## What you are asked to do
Please write out the lines of the data exactly, beginning with the first and ending with the line containing "Click the binoculars find icon"; leave the pictures behind.

## Data supplied
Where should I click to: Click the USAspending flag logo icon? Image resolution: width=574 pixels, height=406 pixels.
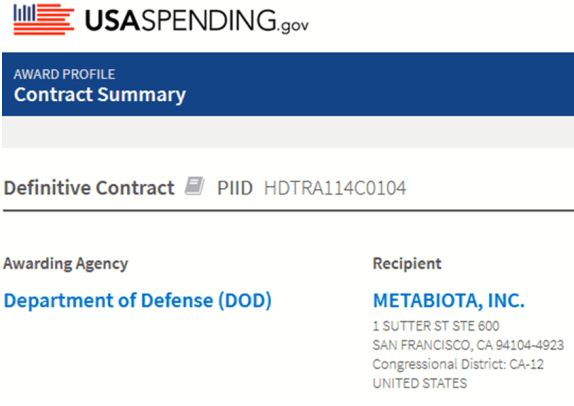pyautogui.click(x=44, y=19)
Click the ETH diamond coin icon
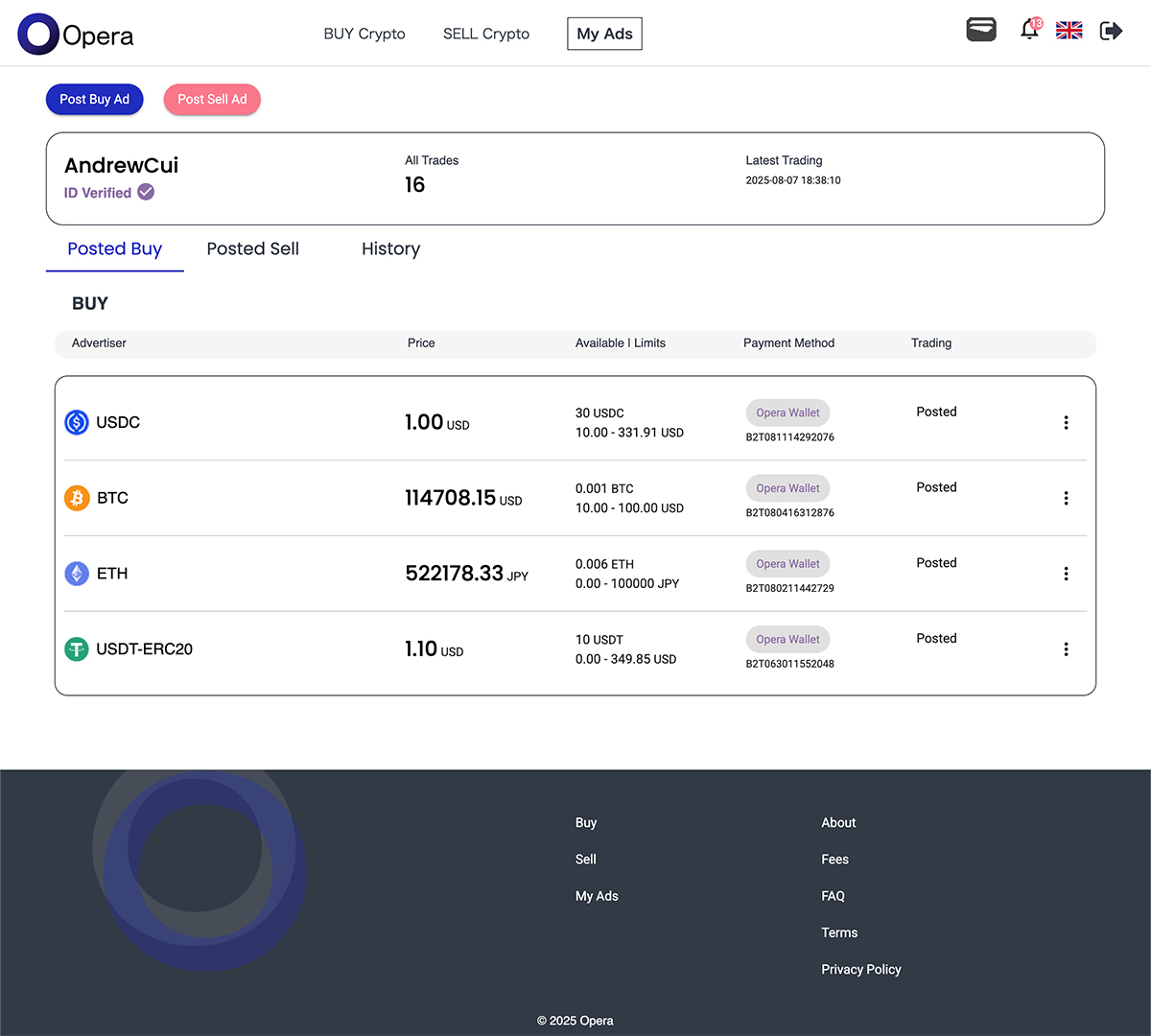The height and width of the screenshot is (1036, 1151). [77, 574]
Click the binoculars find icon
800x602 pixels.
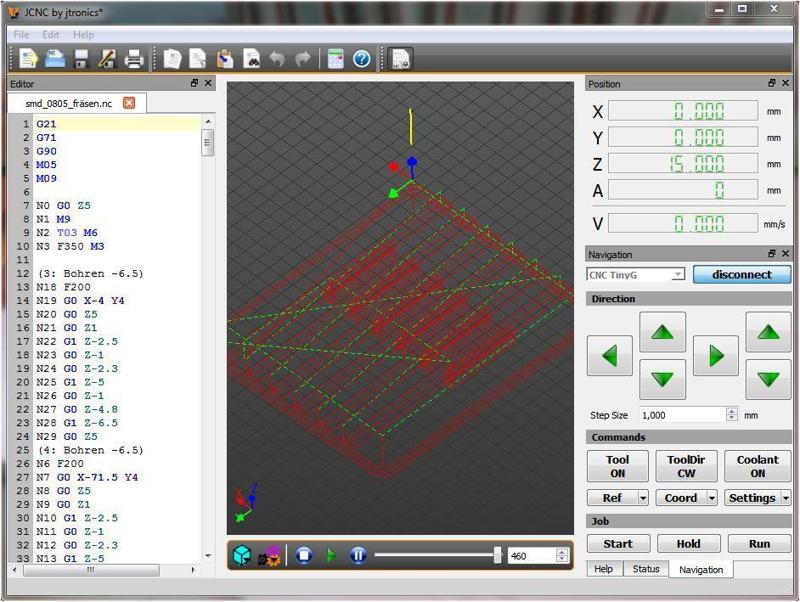[x=251, y=59]
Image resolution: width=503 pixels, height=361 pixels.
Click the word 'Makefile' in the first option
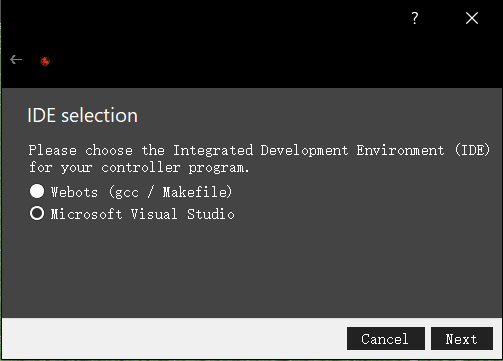tap(197, 192)
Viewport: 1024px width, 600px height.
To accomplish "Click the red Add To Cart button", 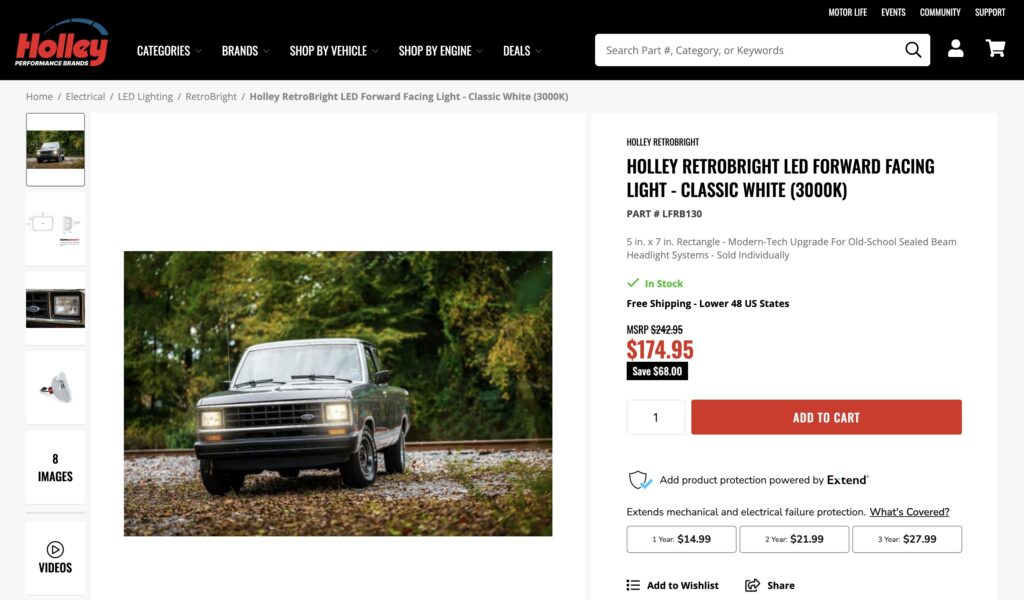I will [x=826, y=417].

## Answer to the problem
Where should I click to: Click the USAspending flag logo icon? Image resolution: width=574 pixels, height=406 pixels.
pyautogui.click(x=44, y=19)
Click the ETH diamond coin icon
The height and width of the screenshot is (1036, 1151). [77, 574]
Click the binoculars find icon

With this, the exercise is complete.